5.29.2013
a chapter of happiness soon to come
In this moment, I felt pure happiness. This picture captures the essence of what it means to be utterly, totally, completely blithe. I felt good that day. I loved my outfit, and I had worn make up. We were wandering around Seattle for 8 hours and there was not a care in any of our minds. Tristan was teaching me how to skip rocks and this is the picture he took after I skipped a rock for the third time. I felt success. A feeling I hadn't felt in a long time. Even though the rock only did a measly one jump, I was victorious. In this moment the picture was taken, all I could think of was how I had done it, after many failures. Now when I see it, I remember how I felt right then. But I still see my faults. My eyes look squinty, my smile is lopsided, and one eye brow is higher than the other.

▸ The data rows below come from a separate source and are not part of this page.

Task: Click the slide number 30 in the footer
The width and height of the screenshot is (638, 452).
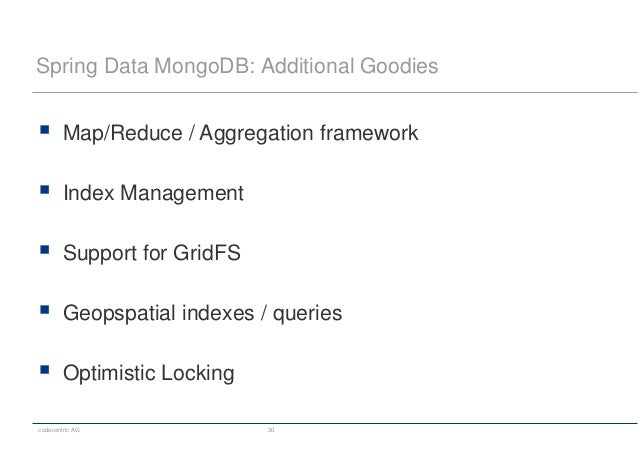Action: tap(271, 430)
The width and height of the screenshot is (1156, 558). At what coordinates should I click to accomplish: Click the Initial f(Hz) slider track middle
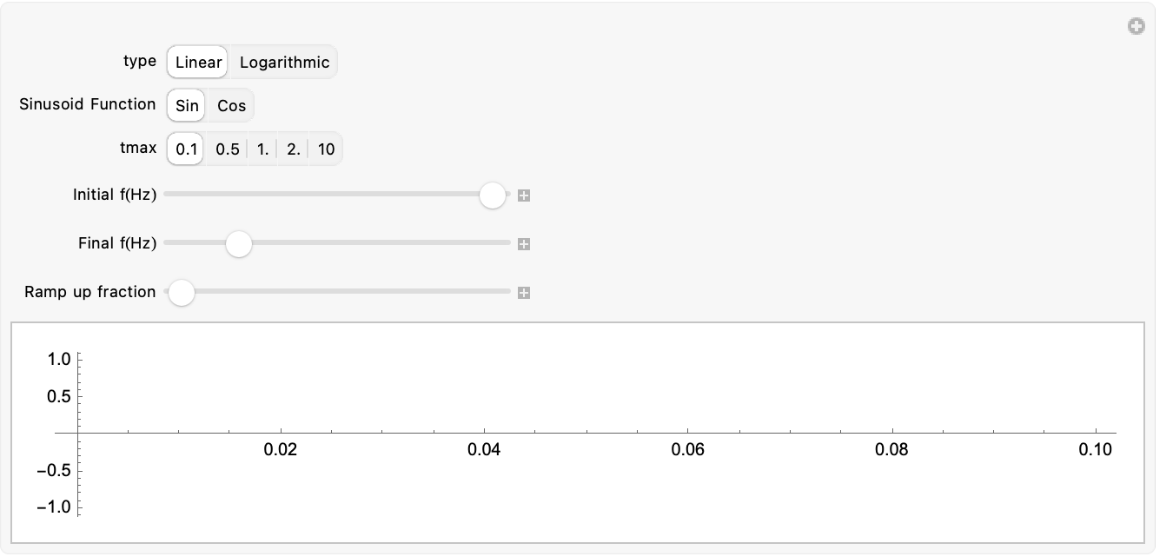[337, 195]
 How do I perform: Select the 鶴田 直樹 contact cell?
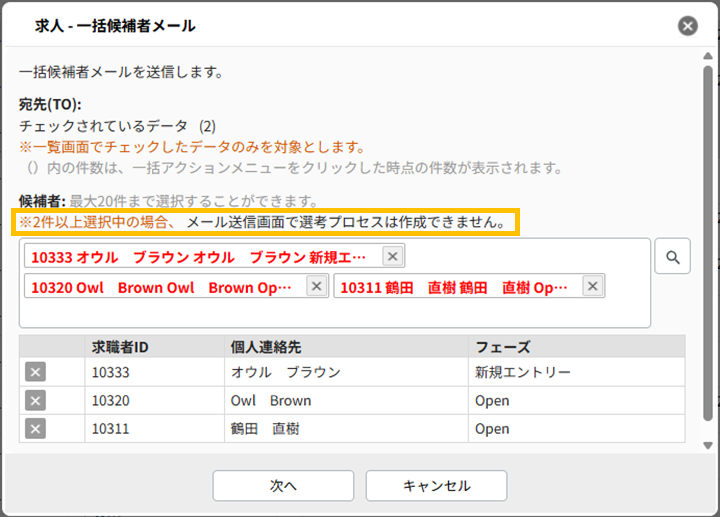pyautogui.click(x=265, y=429)
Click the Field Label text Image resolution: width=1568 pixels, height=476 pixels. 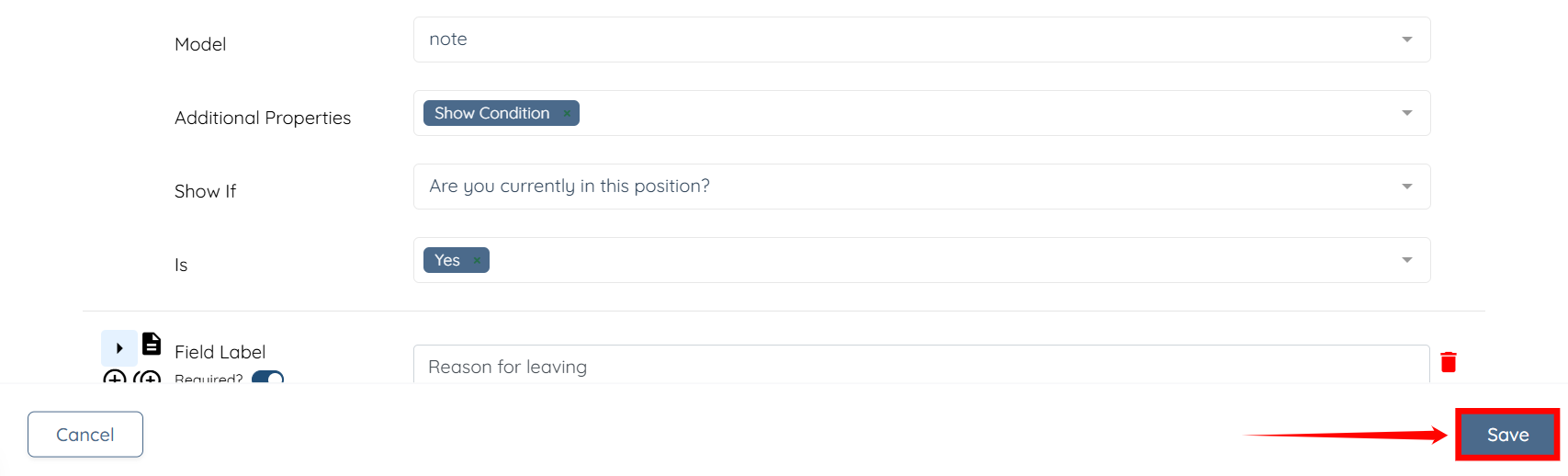pos(220,352)
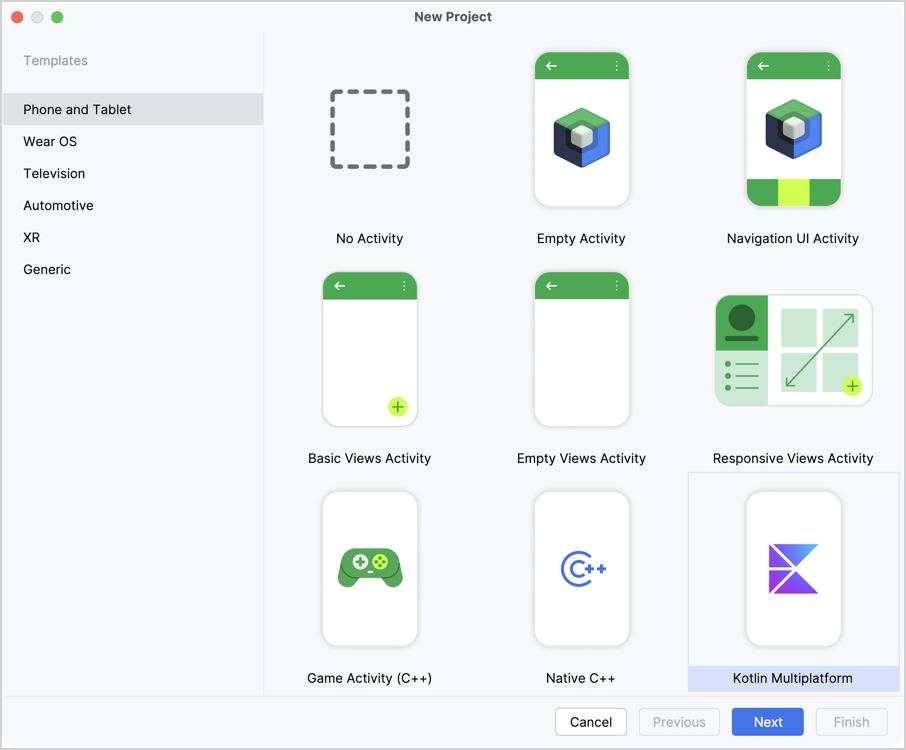This screenshot has height=750, width=906.
Task: Open the XR templates section
Action: coord(31,237)
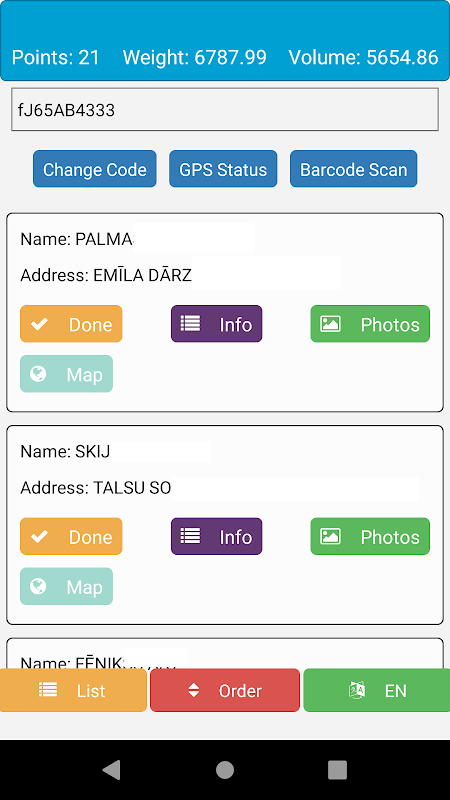450x800 pixels.
Task: Mark the SKIJ delivery as Done
Action: 71,536
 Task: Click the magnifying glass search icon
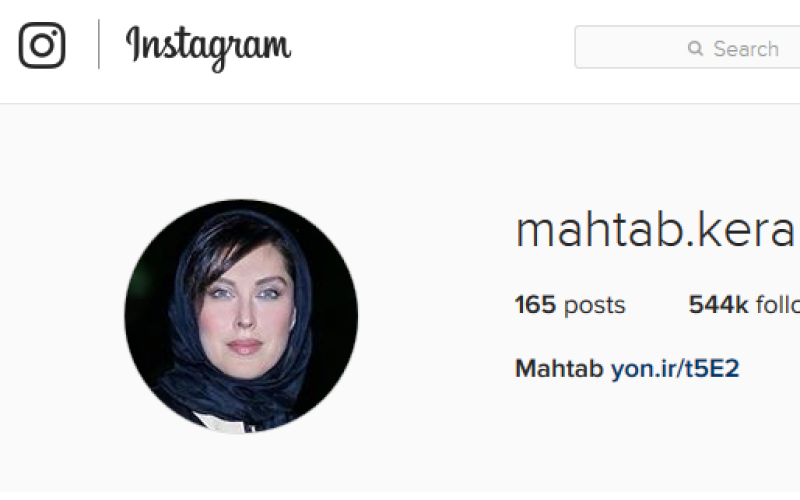[695, 48]
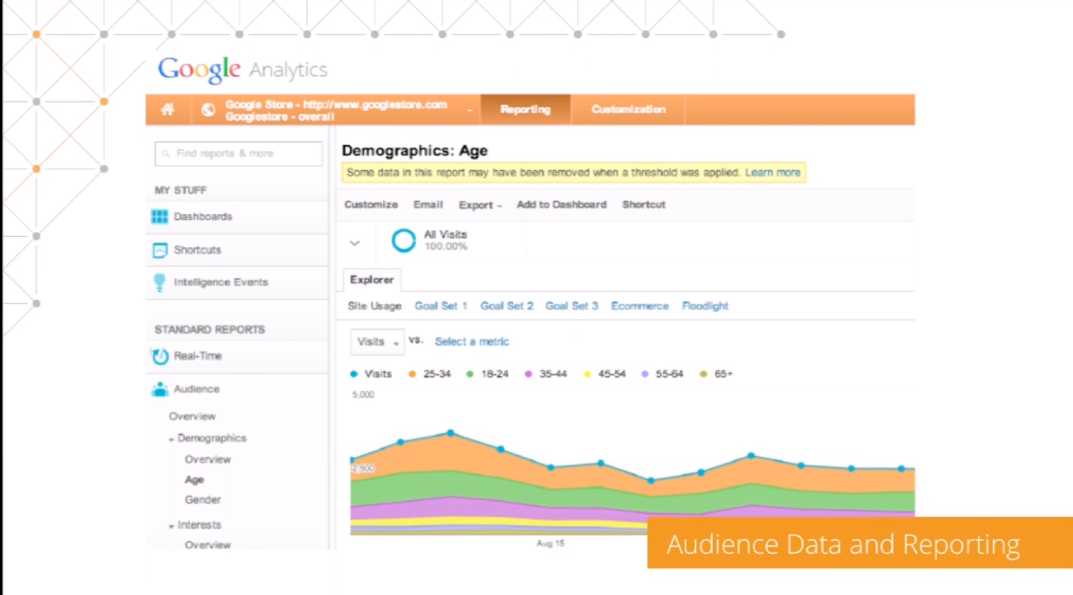
Task: Click the Shortcuts icon in sidebar
Action: point(160,250)
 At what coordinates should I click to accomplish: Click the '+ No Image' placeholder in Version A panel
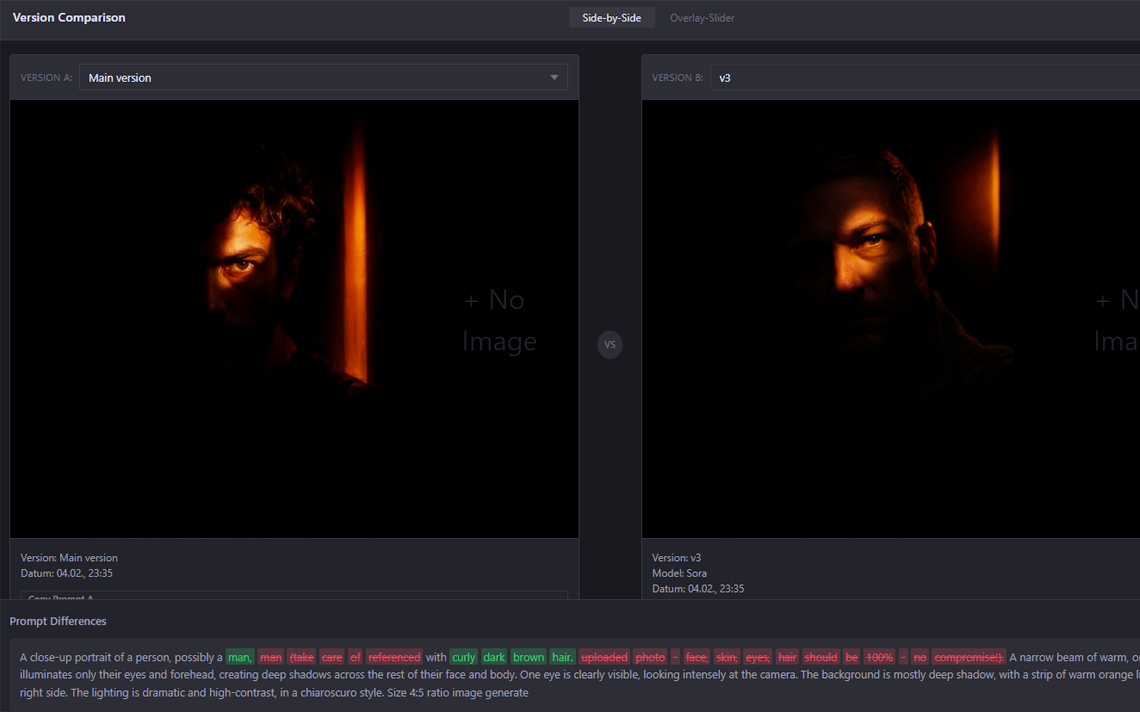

Despite these things, this is one of my favorite pictures of me. I am completely happy. I did not know he would be taking a picture of me when I turned around, which is why I wasn't looking at the camera. This is me when I think nobody is looking. When I am just being me. When I am comfortable with the people I'm with and I think they won't judge me. You may look at the photo and see the faults I pointed out, and even more. I notice the unperfectness of this picture also. But I think that's why it's so special to me. I look pretty in an unperfect way. This is what happiness does to a person. In the picture I am happy and when I see this, I remember the rush of triumph I felt. This picture is more than just a picture to me, it's a mile stone for me. A beginning of a chapter in my life. A chapter of happiness soon to come. The beginning of hope.